- The task
Repeat the lines from the one containing "You are a computer-use" through the last line of the data, exactly, pictures omitted.

Dataset entries:
- - - - -

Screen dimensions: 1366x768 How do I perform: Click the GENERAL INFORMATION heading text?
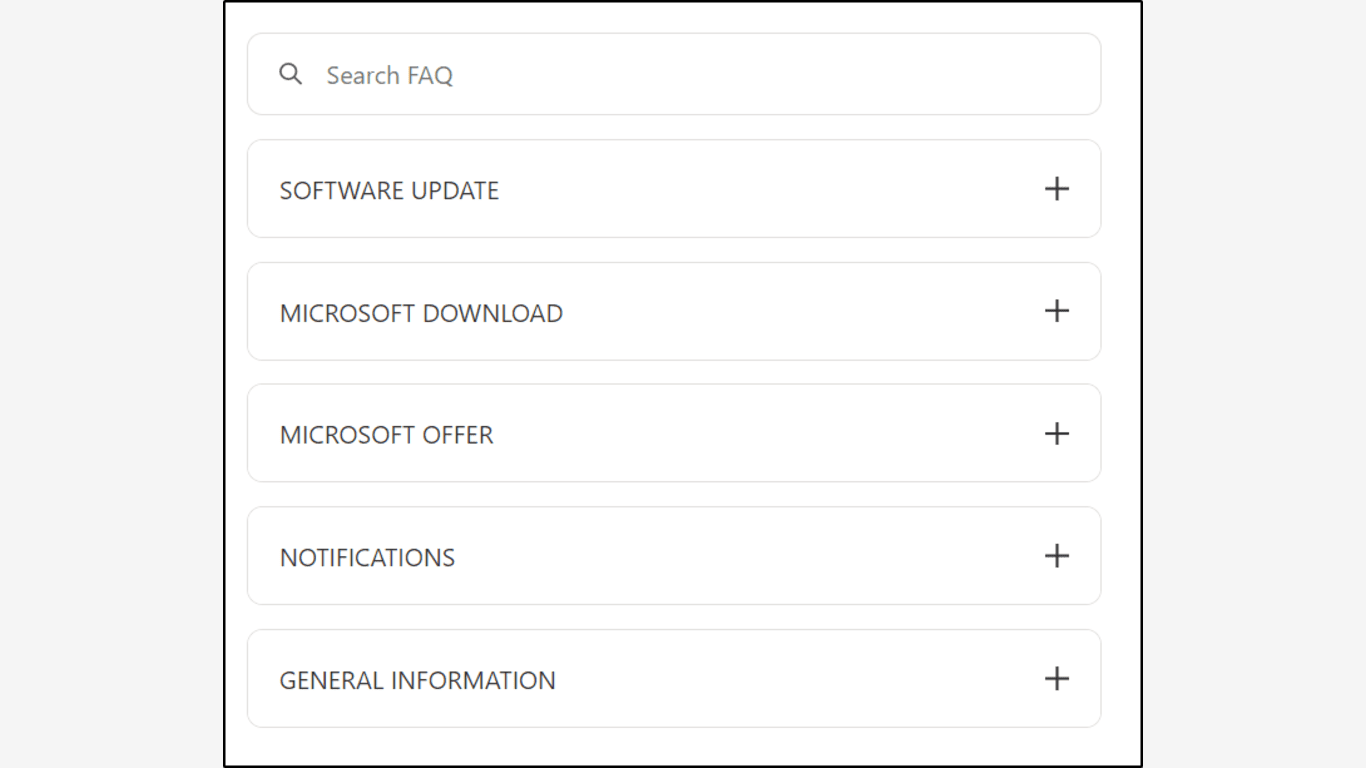coord(417,681)
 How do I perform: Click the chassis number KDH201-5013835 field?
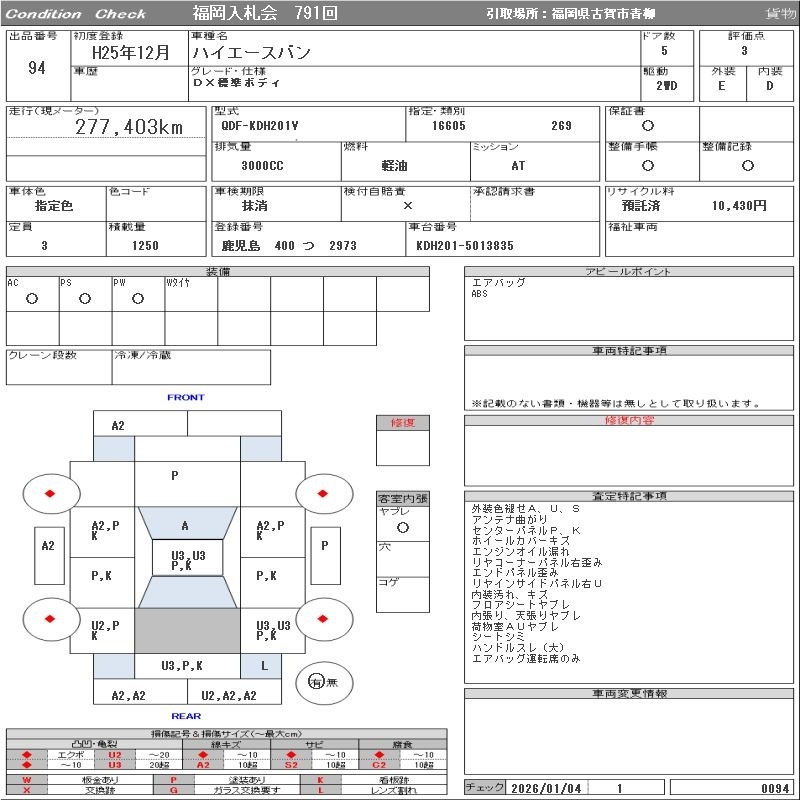(503, 239)
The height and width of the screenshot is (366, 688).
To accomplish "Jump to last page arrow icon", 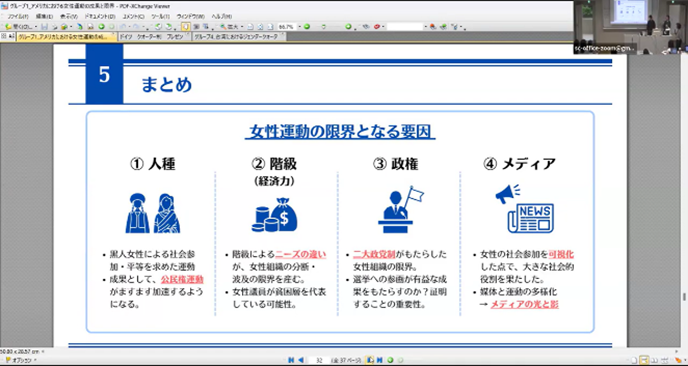I will pos(380,360).
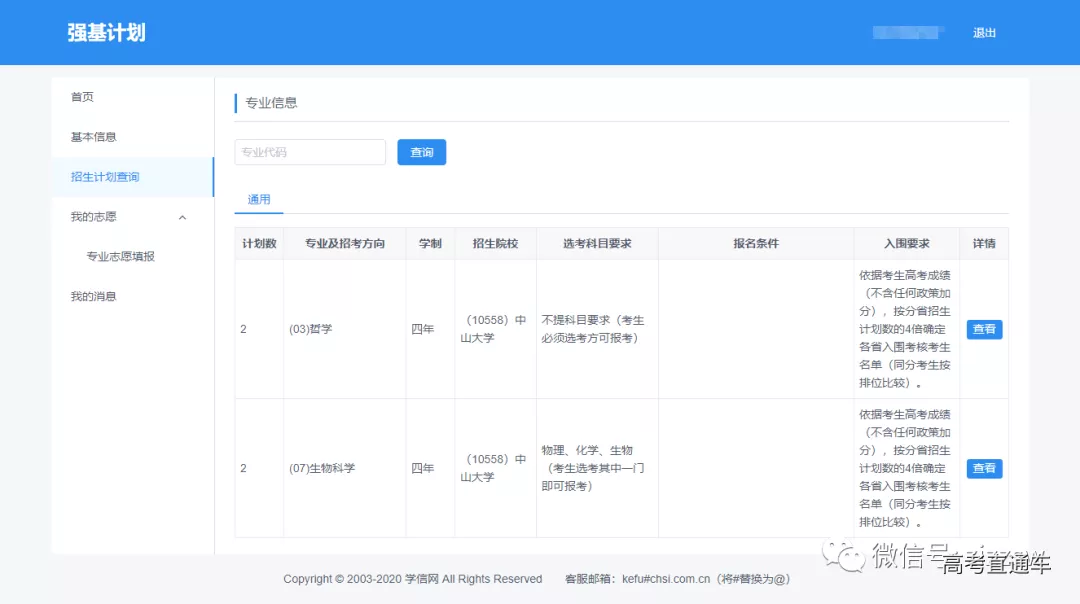Select 招生计划查询 in the sidebar
1080x604 pixels.
click(x=105, y=177)
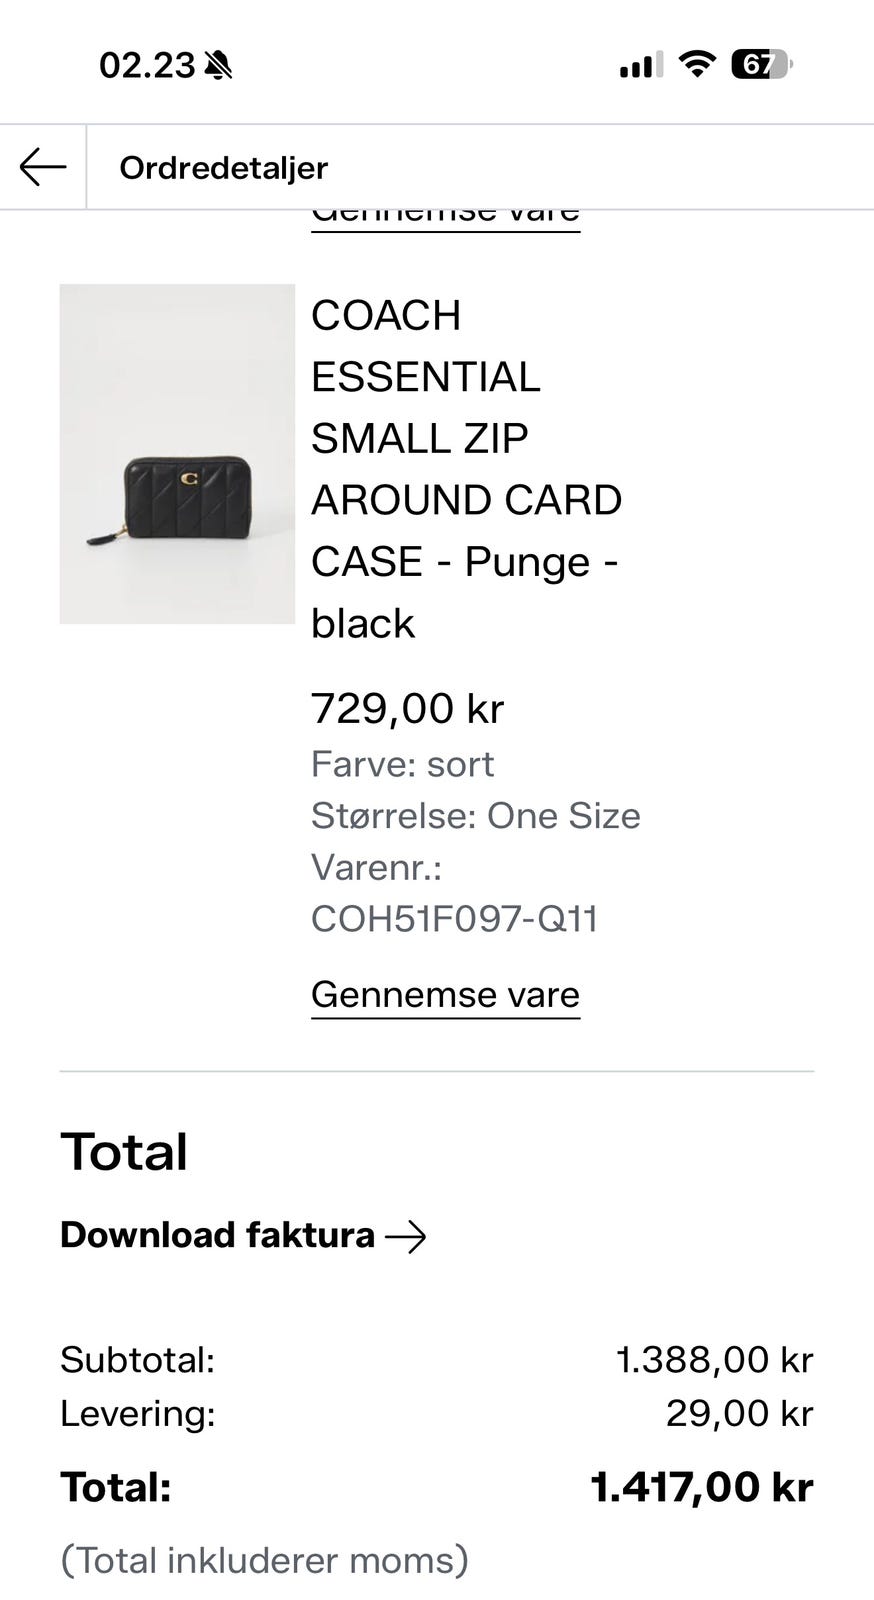874x1600 pixels.
Task: Tap the Wi-Fi icon in status bar
Action: [x=697, y=65]
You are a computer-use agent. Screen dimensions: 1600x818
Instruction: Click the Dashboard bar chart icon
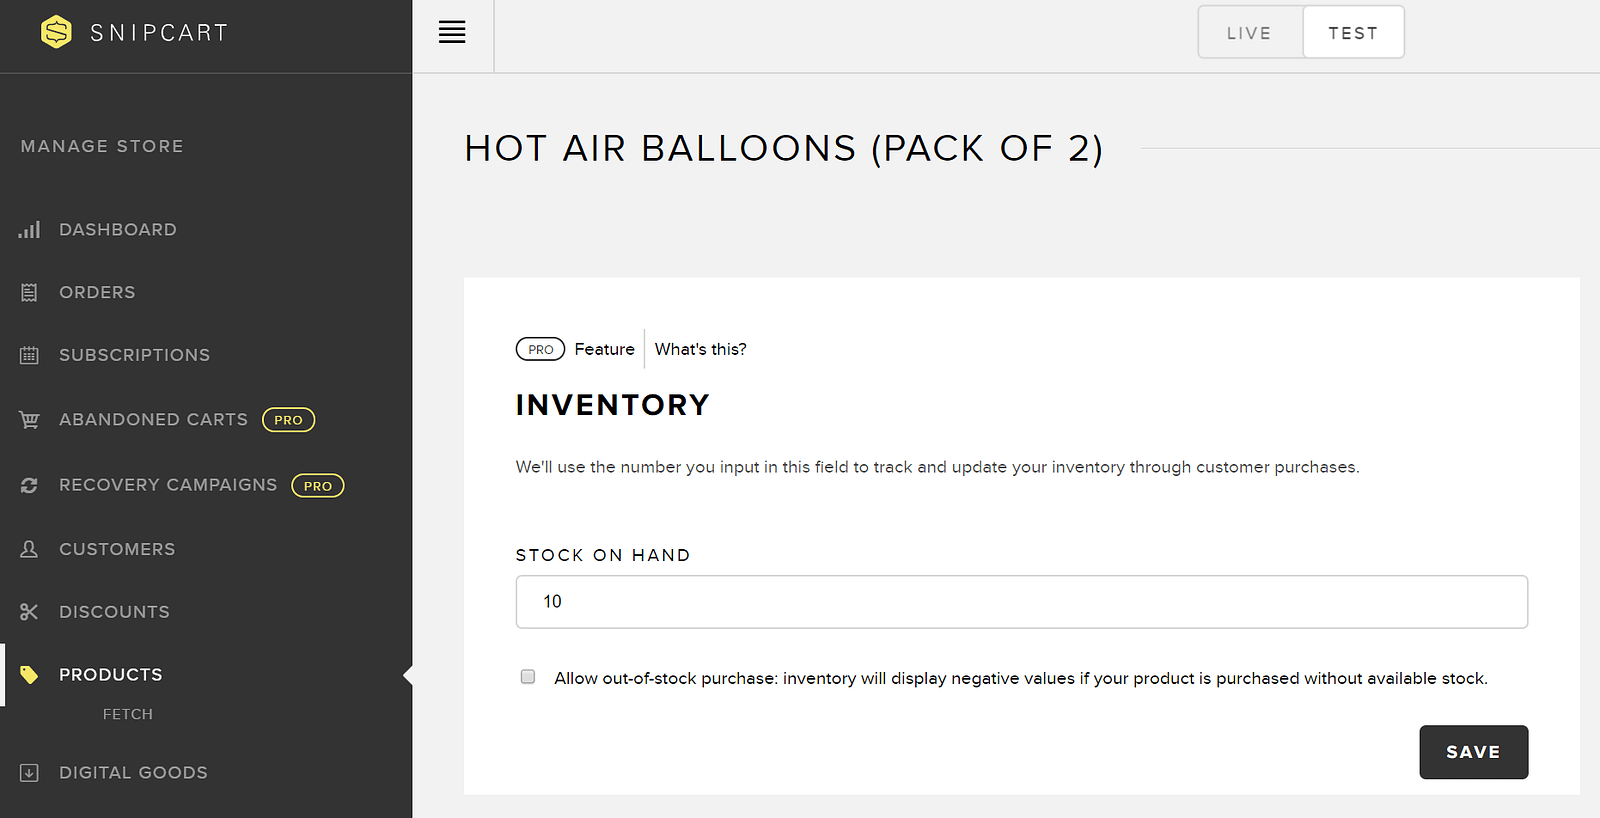point(29,230)
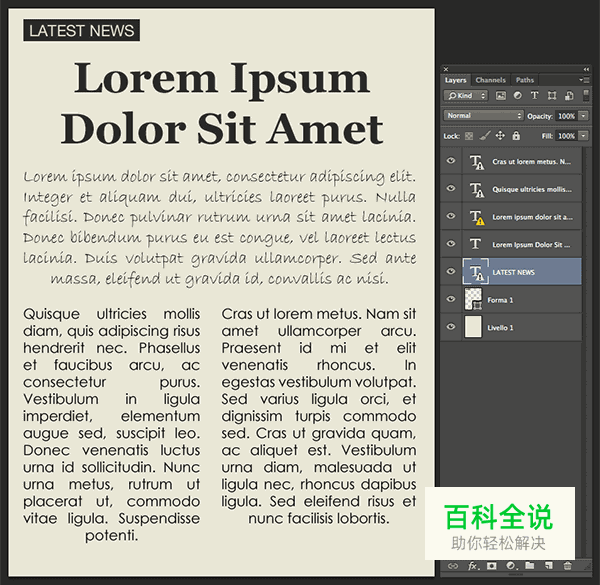Screen dimensions: 600x585
Task: Click the lock all padlock icon
Action: click(x=516, y=135)
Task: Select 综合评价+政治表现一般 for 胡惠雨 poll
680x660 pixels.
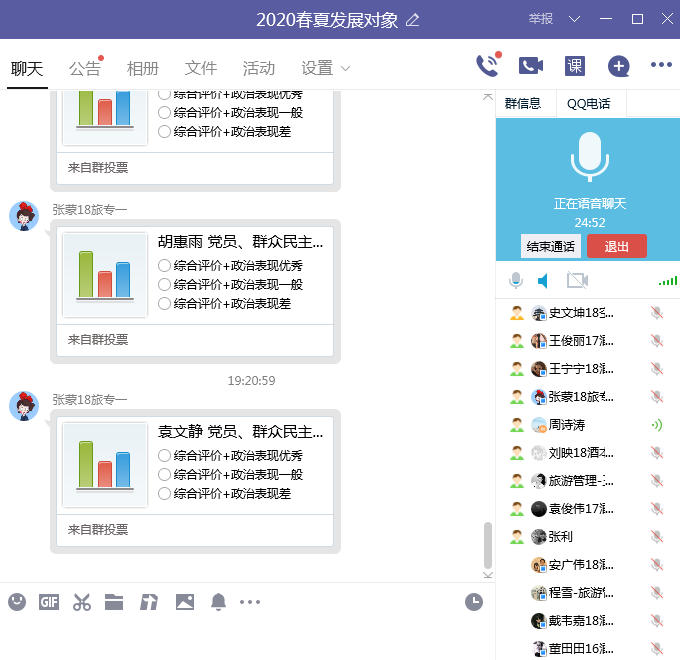Action: coord(165,284)
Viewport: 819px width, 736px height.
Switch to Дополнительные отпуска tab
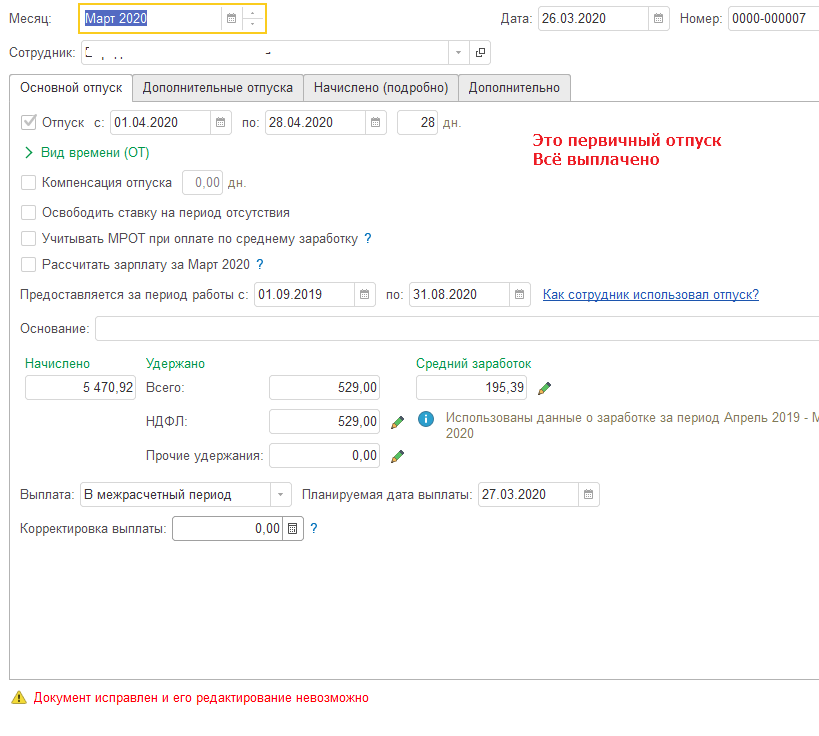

- - - - -

- Answer section
You are a computer-use agent. Screen dimensions: 1600x818
Instruction: Click the Dashboard bar chart icon
point(29,230)
Screen dimensions: 600x585
Task: Click the lock all padlock icon
Action: click(x=516, y=135)
Task: Select 综合评价+政治表现一般 for 胡惠雨 poll
680x660 pixels.
Action: coord(165,284)
Viewport: 819px width, 736px height.
Switch to Дополнительные отпуска tab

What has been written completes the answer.